Je tenais à vous signaler ces expériences extrêmement
intéressantes, parce qu'elles nous montrent que la
liquéfaction de l'air qui, jusqu'à présent, nécessitait un
outillage coûteux, va pouvoir devenir très pratique,
puisqu'il suffit de l'outillage classique: une machine à
vapeur dans laquelle on fait travailler de l'air comprimé
pour arriver à le liquéfier.
La grande difficulté dans le dispositif de Claude a été le
graissage de la machine tant que la température de
liquéfaction de l'air, n'est pas atteinte. En effet, les
huiles de graissage ordinaires se congèlent à - 50 degrés.
M. Claude a mis à profit une de mes expériences, qui
consiste à montrer qu'en prenant certains pétroles et en les
distillant à la température de l'acide carbonique bouillant
et en refroidissant la vapeur à -180 degrés, on obtient des
pétroles incongelables. . .
MM. Dulong et Petit ont étudié les lois de la déperdition de
la chaleur des corps et ils ont montré qu'un corps perdait
d'autant moins de chaleur que le milieu dans lequel on le
mettait était plus raréfié. . . Le dispositif que j'emploie
s'appuie sur le même principe. Voici un de ces vases : il
est constitué par deux cylindres en verre concentriques,
soudés à une de leurs extrémités et dont l'autre extrémité
porte une petite tubulure. Entre ces deux cylindres, on fait
le vide de Çrookes, comme on le fait dans les boules qui
servent à la production des rayons X. . .
Ces lampes à incandescence, branchées sur la canalisation
qui nous éclaire, donnent une lumière très vive. Nous allons
intercaler une résistance qui sera simplement un fil de
cuivre roulé autour d'un manche à balai. Ce fil de cuivre
présente une résistance d'environ 100 ohms. L'éclat des
lampes va être sinon supprimé, du moins considérablement
diminué ; vous voyez que c'est à peine si elles se
maintiennent au rouge sombre. Plongeons le fil de cuivre
dans l'air liquide: l'éclat des lampes augmente au fur et à
mesure que le fil se refroidit et bientôt les lampes
reprennent leur éclat primitif comme si aucune résistance
n'avait été intercalée. Il faut donc que la résistance ait
été réduite de neuf dixièmes de sa valeur primitive. . . ; à
la température de l'hydrogène liquide, c'est-à-dire à - 252
degrés, cette conductibilité devient 105 fois plus
considérable et tend à devenir infinie à mesure qu'on
s'approchera du zéro absolu.
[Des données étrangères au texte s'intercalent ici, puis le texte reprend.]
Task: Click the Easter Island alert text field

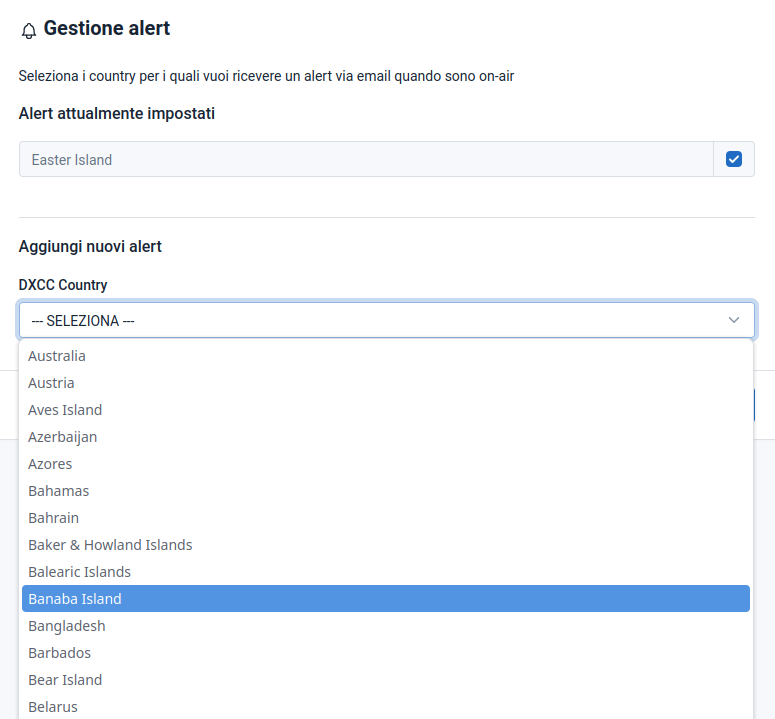Action: [x=365, y=159]
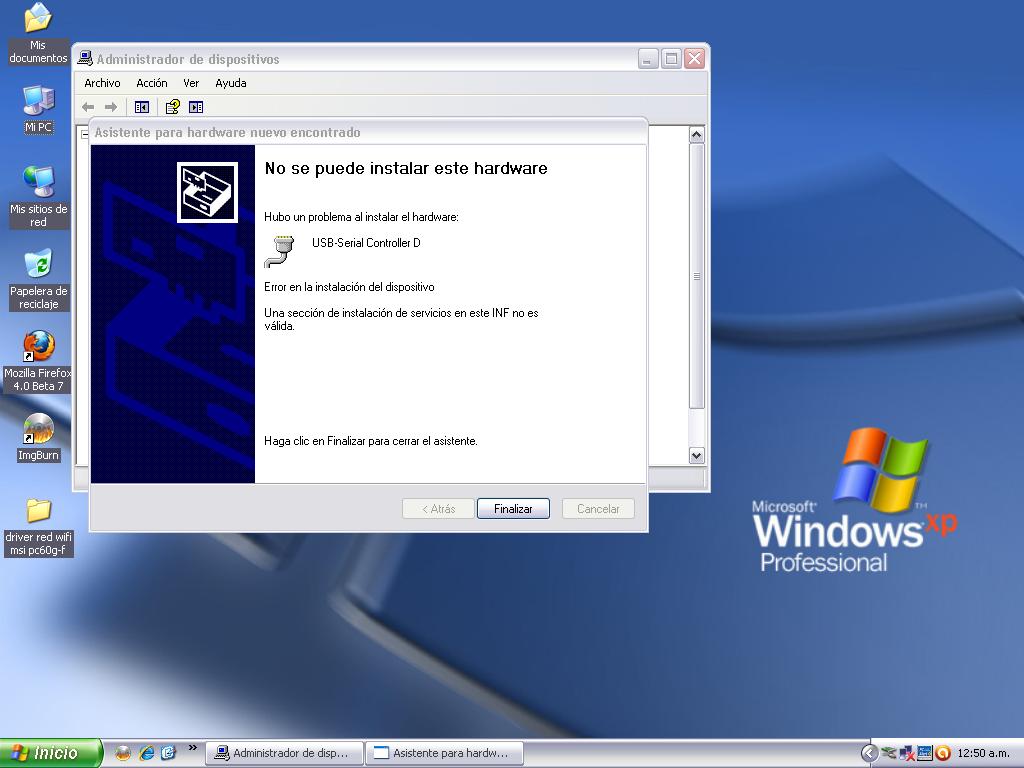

Cela nous fait entrevoir la
possibilité de transmettre à travers un fil d'une longueur
considérable, mais d'une extrême ténuité, c'est-à-dire à
travers une quantité de matière infinitésimale, une quantité
d'énergie indéfiniment croissante. En considérant le zéro
absolu, il serait même possible d'imaginer un fil ayant la
ténuité d'un fil d'araignée et à travers lequel on pourrait
faire passer des millions de chevaux de force sous forme de
courant électrique.
En songeant à cette possibilité on se demande si, en fin de
compte, la matière est bien réellement le support nécessaire
de l'énergie ou si, au contraire, l'énergie peut se passer
de la matière pour se manifester, si la matière ne sert que
de direction, de fil conducteur pour canaliser l'énergie.
C'est là une question sur laquelle on a beaucoup discuté et
sur laquelle on discutera encore longtemps. Mais
l'expérience, que je vous ai montrée, prouve qu'il n'est pas
absurde de supposer qu'à la limite, l’énergie et la matière
peuvent être indépendantes l'une de l'autre puisqu'à travers
une quantité de matière de plus en plus petite, aussi
infinitésimale qu'on puisse l'imaginer, on peut arriver à
faire passer une quantité d'énergie indéfiniment croissante.
. . »
(*) A. D’ARSONVAL, Des extraits : conférence de M. d’Arsonval à
l’Ecole supérieure de Commerce de Paris, 28 juin 1902.